PASSAGE FOR REVIEW:
# # # #

The tyranny of credit scores
Margaret Thatcher was right. There is no such thing as society, or at least there isn't anymore. Increasingly there is only "the economy."
As that ridiculous abstraction continues to subsume more and more areas of life — the family, the state, even the Church — that had hitherto enjoyed only a tertiary connection with modern commerce, it becomes more necessary to turn to metaphors drawn from biology, the science of life, in order to describe it. The most appropriate images tend to be drawn from the animal kingdom. Walmart, for example, which appears unobtrusively in the towns of rural America before suddenly removing itself from a community, killing it in the process, is like the parasitic worm Onchocerca volvulus spread by the bites of black flies. For years and years the host lives on in ignorance of the fact that nematodes are multiplying throughout his or her body until suddenly they are dead or gone. The victim is left blind, often with his immune system devastated. No vaccine exists.

# # # #

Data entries
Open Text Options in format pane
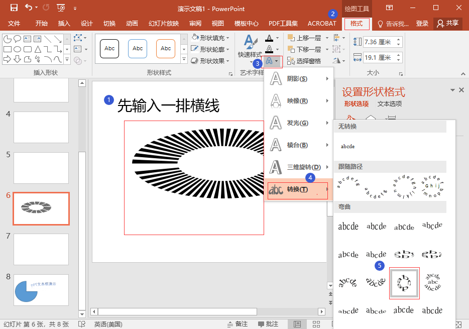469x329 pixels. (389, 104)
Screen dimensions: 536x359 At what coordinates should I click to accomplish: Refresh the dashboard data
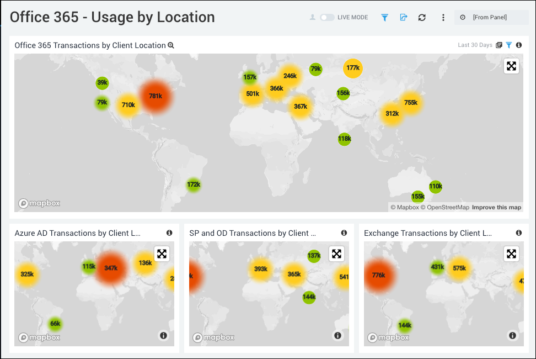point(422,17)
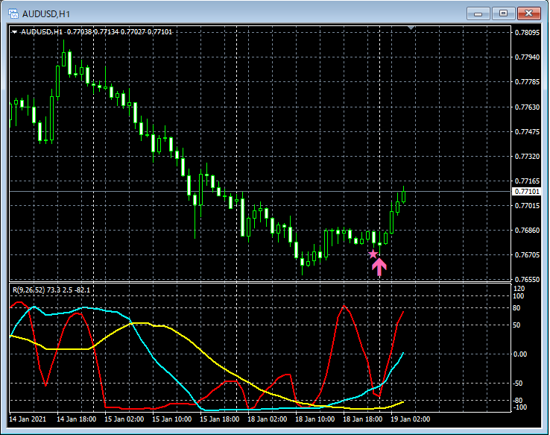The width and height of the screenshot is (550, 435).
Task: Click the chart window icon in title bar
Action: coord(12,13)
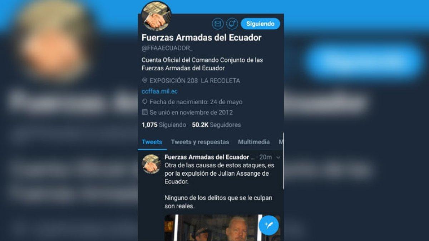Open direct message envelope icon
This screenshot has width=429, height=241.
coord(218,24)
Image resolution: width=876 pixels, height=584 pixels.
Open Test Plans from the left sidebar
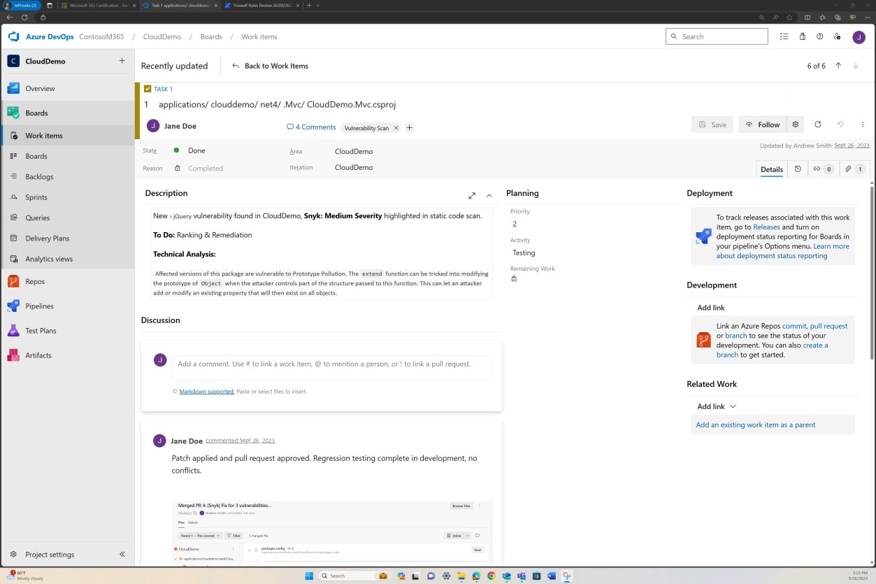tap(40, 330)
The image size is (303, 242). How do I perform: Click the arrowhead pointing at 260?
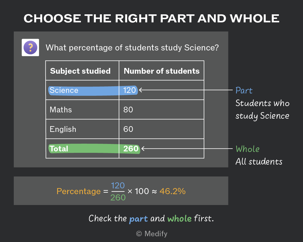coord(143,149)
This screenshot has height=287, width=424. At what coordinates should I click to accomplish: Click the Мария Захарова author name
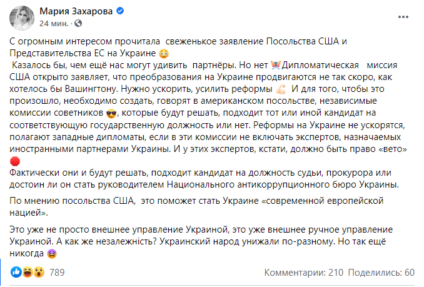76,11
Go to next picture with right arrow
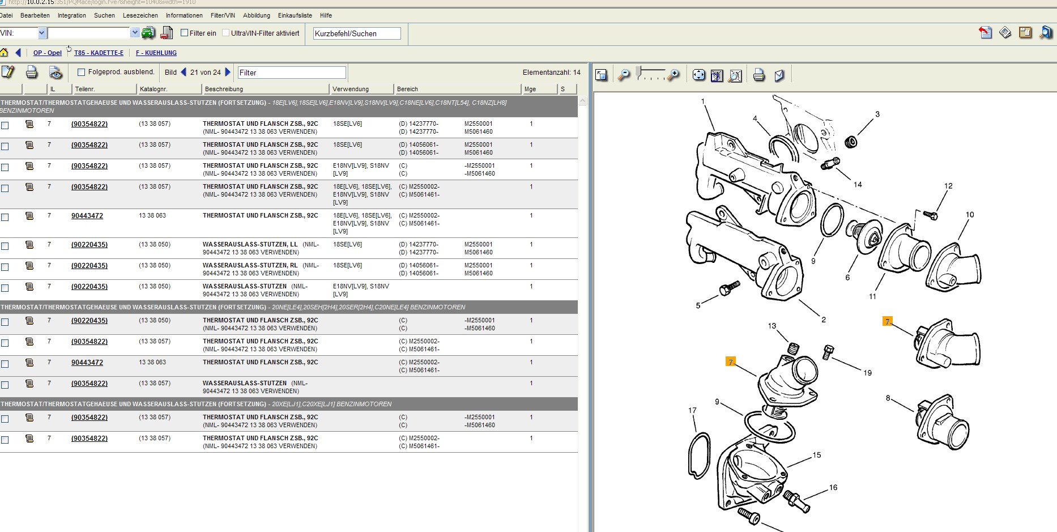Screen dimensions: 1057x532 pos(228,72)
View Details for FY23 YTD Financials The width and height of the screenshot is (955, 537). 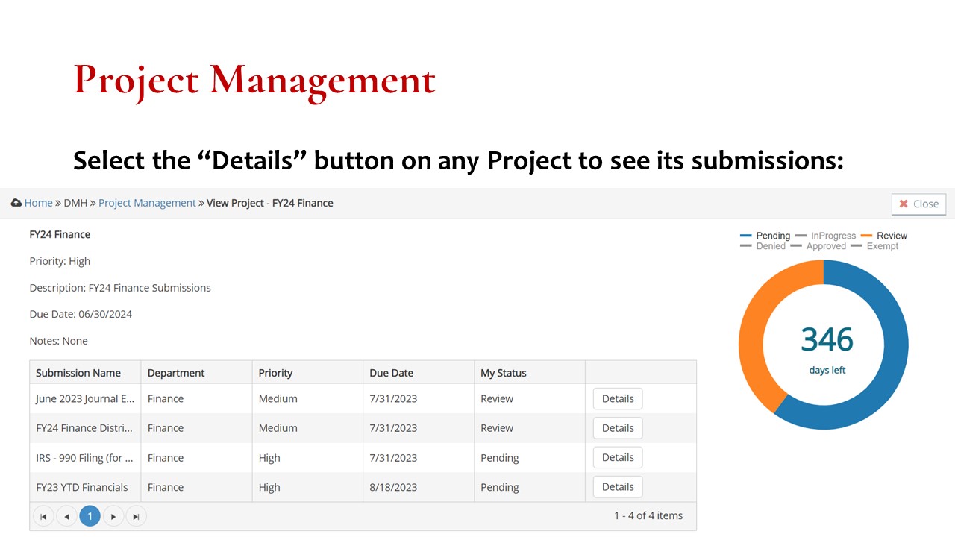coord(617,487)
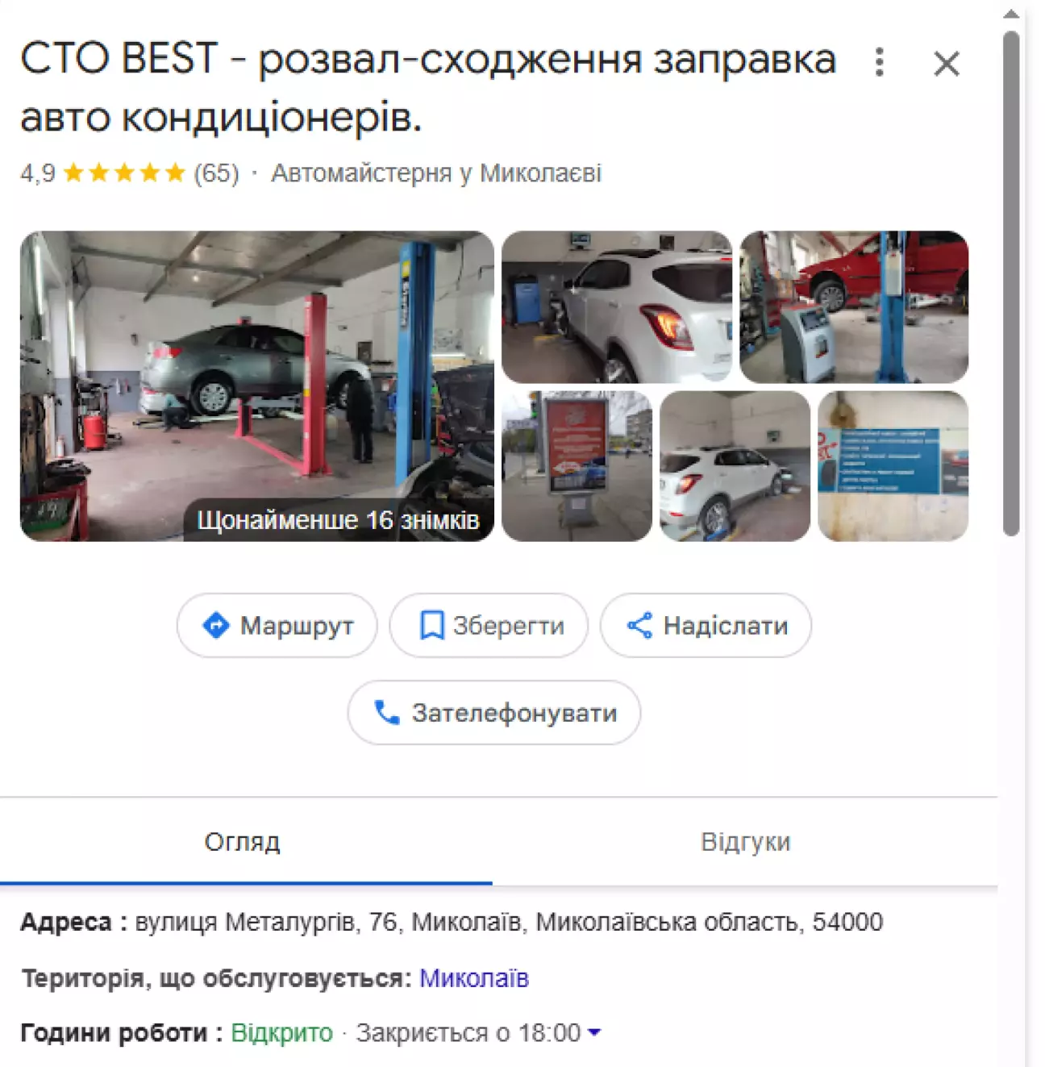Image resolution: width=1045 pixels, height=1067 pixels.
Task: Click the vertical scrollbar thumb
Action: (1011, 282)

# # # #

WORK TO COMPLETE: According to the piece on credit scores, what spreads the parasitic worm Onchocerca volvulus? Answer using only the piece on credit scores.

RESULT OF THE TASK: The bites of black flies.